Wednesday, 2 March 2016

RETREATS – the Baviaanskloof – Dianne Hofmeyr



A retreat can be a chance to get away and write undisturbed. But sometimes a retreat can be a place not to write – to just be.

Yesterday I came back from a valley that holds evidence of the footprints of human history spanning over a million years. A place too big, too silent and too majestic to describe, where words fail and cameras are too inadequate to capture the magnitude, where roads wind high above vertiginous cliffs and plunge down to rivers and can only be traversed in a 4x4 and empty houses and rusting cars are evidence to the remoteness.
  



The narrow valley between the rocks of the Baviaanskloof (Gorge of the Baboons) is a World Heritage Site and one of the richest plant regions in the world where almost 70% of the species are endemic, where three of the planet's 34 plant “hotspots” exist, where I found minute wild lobelia creeping out from under rocks and the smallest geranium ever and where hot bread can be bought from a lonely house, a labyrinth can be walked in a remote valley, where goats roam freely and people still use donkey carts and mobile phones and the Internet don’t reach.

The wilds folds of red rock, tumbled stones and horizons outlined with aloe, cactus and agave plants could be the setting for a Clint Eastwood movie or something from a Cormac McCarthy novel whose words from Blood Meridian seem to capture what I can’t…

‘They set forth in a crimson dawn where sky and dawn closed in a razorous plane.
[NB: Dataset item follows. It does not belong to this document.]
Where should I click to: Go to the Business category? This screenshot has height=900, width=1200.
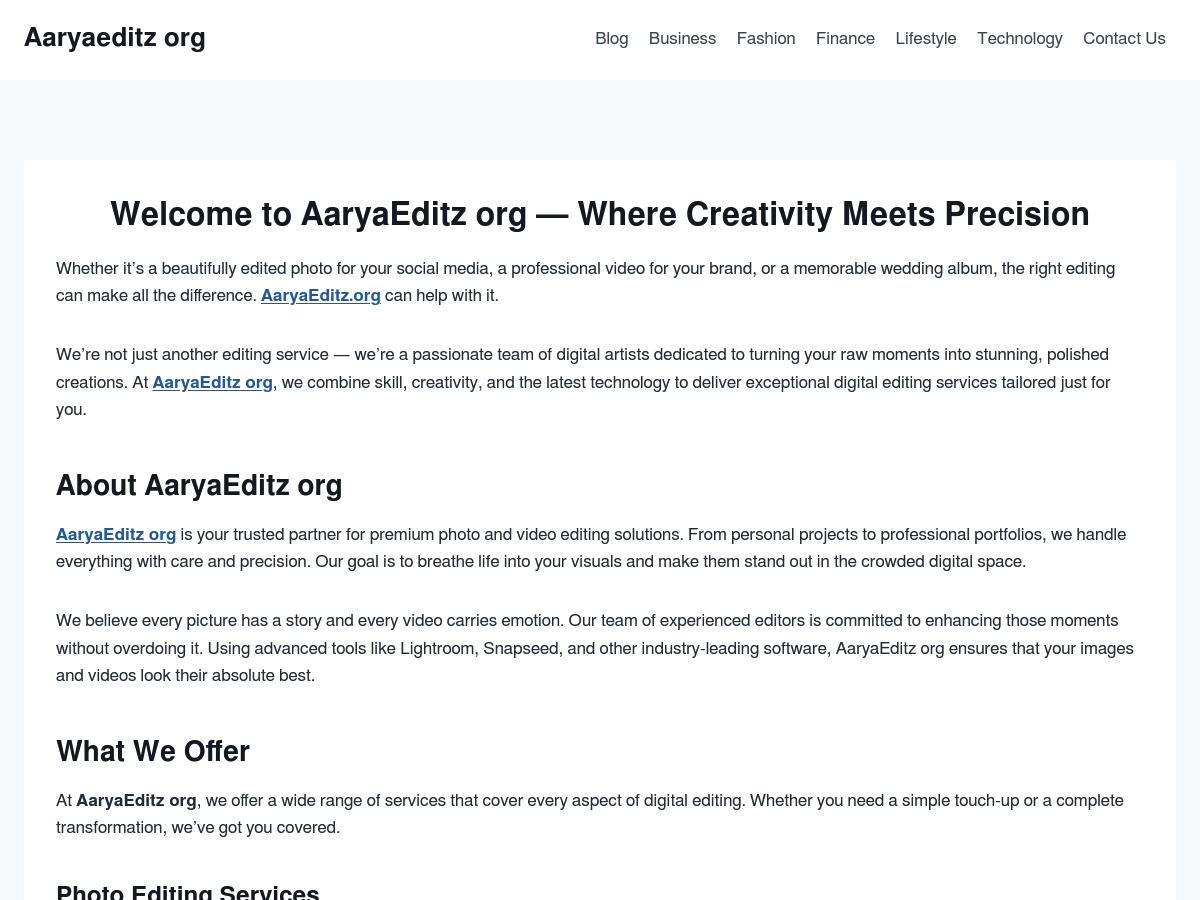pos(682,38)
Out there dark little archipelagos of cloud and the vast world of sand and scrub shearing upward into the shoreless void…
They rode through the particoloured stone upthrust upward in ragged kerfs and shelves of traprock reared in faults and anticlines curved back upon themselves and broken off like stumps of great stone treeboles and stones the lightning had clove open, seeps exploding in steam in some old storm. They rode past trapdykes of brown rock running down the narrow chines of the ridges and onto the plains like the ruins of old walls, such auguries everywhere of the hand of man before man was or any living thing.’











Then I came home to hear Leonardo di Caprio’s parting words in his acceptance speech for his Oscar in The Revenant 'Let’s not take this planet for granted.' 

www.diannehofmeyr.com

2 comments:

Joan Lennon said...

Thanks for this, Dianne!

Natasha Mostert said...

Wonderful words, wonderful pictures. And I love the Blood Meridian quote.